> _What is asked_:
1 - Copy word for word the part of the essay on the hole in the sky that opens with the words containing "The hole — that" and closes with "passage of time.".
2 - Answer these questions from the essay on the hole in the sky:
(a) Which two writers does it suggest reading to get an idea of life without the hole?
(b) What color was the sun whose light broke through the hole on this particular night?
(c) What does it say the yellow sun does?

> _Text_:
......

02 Feb The Hole in the Sky
LIKE THE SUN AND THE moon, the hole in the sky has always been there, but unlike the sun and moon its purpose is essentially unknown. It doesn’t warm the earth, nor does it illuminate the empty night. It just sits there like a wound that’s unable to heal.
On sunny days, when the blue ocean water can faintly be distinguished where it meets the horizon, the empty space goes largely unnoticed. You wouldn’t think of it unless you looked, yet you probably wouldn’t know where to look, because unlike the sun there’s no bright light to follow, not yellow or orange or green. And unlike the moon, which calls on our attention from the empty blackness, the hole in the sky doesn’t shine.
Yet it must be there, because we’d be lost without it.
Not lost, like when you don’t know where to look.
Lost in our security, our rationality, our certainty, our progress. Lost in believing we know where we are. Lost in material reality, within the bounds of time on earth.
Maybe life would be easier without the hole in the sky, but I don’t think we’d want to know what that would be like — just read George Orwell and Aldous Huxley to get an idea.
The hole — that vacant space that leads nowhere, that takes no form, that can barely be described as anything other than a pathway into the unknown — inspires the notion that there may be more to all of this than we can possibly realize.
On days when the sky appears metallic and cumbersome clouds fill the space from one horizon to the other, we’re touched by what transcends the roof of earth.
Light shines through the darkening sky, a light that’s perceived differently by everyone. You may witness the light of the blue sun, which fills our skies when there are no clouds, or the yellow sun, which causes earth to grow.
On this particular night, the light of the red sun broke through the hole in the sky. It cast a spectrum of color, seen differently by each person, but always changing with the passage of time.
And when you see that, as I did last night, words can’t find the source of what you feel. Maybe it’s a song in the color green, or tears in royal purple, or love in blue, or grey, far more profound than can be described by a man with a pen. Maybe it’s a joy bereft of color, conveyed in the final minute of dying light.
And in that moment, perhaps you get a glimpse of what occurs on the other side of the hole in the sky. Life, perhaps, in its purist form, what we struggle to comprehend from day-to-day, what can’t be quantified and is barely understood.
Beauty, awe, music, courage, curiosity, love, pain, fear, the past and future, hardly fixed.
You might notice the essence of what we call life as it flows through the sky from some unexplainable source and imbues our world; and then you might understand that our world down here consists of a reality that we can’t see, and that there’s more to us than we realize.

......

> _Provided data_:
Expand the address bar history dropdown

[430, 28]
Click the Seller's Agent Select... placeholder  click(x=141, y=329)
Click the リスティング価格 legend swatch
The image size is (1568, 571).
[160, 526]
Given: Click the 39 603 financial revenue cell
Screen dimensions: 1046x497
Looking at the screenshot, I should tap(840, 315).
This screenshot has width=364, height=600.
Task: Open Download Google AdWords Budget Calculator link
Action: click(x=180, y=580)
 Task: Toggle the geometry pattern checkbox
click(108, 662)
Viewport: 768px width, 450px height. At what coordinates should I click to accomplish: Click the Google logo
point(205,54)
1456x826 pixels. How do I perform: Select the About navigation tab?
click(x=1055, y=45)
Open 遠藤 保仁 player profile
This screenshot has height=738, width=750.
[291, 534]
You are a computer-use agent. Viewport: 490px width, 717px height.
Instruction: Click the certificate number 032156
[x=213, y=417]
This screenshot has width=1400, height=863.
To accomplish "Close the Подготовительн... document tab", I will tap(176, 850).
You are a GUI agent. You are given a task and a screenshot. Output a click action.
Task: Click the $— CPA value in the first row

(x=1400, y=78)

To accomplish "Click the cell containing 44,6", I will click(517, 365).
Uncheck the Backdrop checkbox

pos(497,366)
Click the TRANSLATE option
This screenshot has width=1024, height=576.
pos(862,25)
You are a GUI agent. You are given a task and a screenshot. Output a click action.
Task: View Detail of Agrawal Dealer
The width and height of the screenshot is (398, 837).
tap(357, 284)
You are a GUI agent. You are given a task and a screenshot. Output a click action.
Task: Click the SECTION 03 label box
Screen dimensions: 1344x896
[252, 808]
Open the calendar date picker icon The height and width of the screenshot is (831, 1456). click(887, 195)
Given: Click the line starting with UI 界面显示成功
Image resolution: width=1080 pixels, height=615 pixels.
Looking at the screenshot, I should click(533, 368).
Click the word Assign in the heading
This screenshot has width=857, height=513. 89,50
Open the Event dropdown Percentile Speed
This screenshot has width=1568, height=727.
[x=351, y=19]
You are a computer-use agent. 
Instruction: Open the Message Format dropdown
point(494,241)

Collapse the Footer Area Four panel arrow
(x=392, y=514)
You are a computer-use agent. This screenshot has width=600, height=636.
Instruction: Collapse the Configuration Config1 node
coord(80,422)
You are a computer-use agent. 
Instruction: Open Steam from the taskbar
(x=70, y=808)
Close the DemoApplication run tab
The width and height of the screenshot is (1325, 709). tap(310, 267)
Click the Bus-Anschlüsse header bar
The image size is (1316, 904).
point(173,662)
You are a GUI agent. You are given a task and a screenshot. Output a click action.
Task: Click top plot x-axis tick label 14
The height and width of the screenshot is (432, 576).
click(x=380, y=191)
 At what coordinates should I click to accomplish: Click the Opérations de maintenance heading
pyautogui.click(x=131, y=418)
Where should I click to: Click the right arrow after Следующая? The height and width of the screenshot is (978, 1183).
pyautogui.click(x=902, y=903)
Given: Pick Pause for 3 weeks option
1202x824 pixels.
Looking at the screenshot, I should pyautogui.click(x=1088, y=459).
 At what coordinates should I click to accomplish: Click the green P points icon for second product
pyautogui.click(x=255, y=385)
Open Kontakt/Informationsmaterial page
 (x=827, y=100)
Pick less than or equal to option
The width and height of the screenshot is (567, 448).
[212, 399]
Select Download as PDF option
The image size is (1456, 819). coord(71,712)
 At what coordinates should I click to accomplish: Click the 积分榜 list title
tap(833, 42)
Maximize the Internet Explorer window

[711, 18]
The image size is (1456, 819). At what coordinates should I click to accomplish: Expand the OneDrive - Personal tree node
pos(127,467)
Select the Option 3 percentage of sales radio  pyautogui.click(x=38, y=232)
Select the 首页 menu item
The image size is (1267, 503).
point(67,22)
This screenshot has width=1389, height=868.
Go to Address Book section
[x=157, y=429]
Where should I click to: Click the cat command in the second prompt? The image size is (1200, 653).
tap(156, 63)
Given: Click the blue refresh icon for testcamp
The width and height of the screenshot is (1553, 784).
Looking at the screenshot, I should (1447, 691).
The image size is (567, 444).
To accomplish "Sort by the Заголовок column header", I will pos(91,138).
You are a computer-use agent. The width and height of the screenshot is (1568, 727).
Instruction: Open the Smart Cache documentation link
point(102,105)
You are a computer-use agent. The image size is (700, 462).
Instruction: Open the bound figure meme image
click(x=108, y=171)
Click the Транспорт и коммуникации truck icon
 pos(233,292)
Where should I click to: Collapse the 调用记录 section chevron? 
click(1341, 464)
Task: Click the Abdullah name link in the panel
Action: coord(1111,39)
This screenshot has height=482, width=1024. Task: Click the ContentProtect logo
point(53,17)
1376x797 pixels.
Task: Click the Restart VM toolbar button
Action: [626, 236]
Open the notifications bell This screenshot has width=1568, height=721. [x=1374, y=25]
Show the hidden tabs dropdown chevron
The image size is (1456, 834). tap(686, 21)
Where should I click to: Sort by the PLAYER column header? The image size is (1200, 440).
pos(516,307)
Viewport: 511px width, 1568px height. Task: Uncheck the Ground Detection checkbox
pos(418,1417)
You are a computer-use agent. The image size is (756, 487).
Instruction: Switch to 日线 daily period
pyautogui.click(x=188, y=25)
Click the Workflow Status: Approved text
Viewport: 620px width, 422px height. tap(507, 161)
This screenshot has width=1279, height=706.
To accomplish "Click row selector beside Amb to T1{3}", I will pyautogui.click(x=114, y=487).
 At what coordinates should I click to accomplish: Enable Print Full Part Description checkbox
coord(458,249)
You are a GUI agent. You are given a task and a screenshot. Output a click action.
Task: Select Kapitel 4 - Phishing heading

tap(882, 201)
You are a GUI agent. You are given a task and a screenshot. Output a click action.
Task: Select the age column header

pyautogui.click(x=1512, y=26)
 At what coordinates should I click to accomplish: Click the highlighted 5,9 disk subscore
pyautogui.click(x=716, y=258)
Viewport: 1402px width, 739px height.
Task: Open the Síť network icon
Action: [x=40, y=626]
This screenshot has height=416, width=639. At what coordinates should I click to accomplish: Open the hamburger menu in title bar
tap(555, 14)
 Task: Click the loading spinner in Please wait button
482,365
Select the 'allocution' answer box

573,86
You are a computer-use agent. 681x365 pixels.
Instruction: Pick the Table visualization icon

......

> _Results in order_:
1 -
The hole — that vacant space that leads nowhere, that takes no form, that can barely be described as anything other than a pathway into the unknown — inspires the notion that there may be more to all of this than we can possibly realize.
On days when the sky appears metallic and cumbersome clouds fill the space from one horizon to the other, we’re touched by what transcends the roof of earth.
Light shines through the darkening sky, a light that’s perceived differently by everyone. You may witness the light of the blue sun, which fills our skies when there are no clouds, or the yellow sun, which causes earth to grow.
On this particular night, the light of the red sun broke through the hole in the sky. It cast a spectrum of color, seen differently by each person, but always changing with the passage of time.

2 -
(a) George Orwell and Aldous Huxley
(b) Red
(c) It causes earth to grow.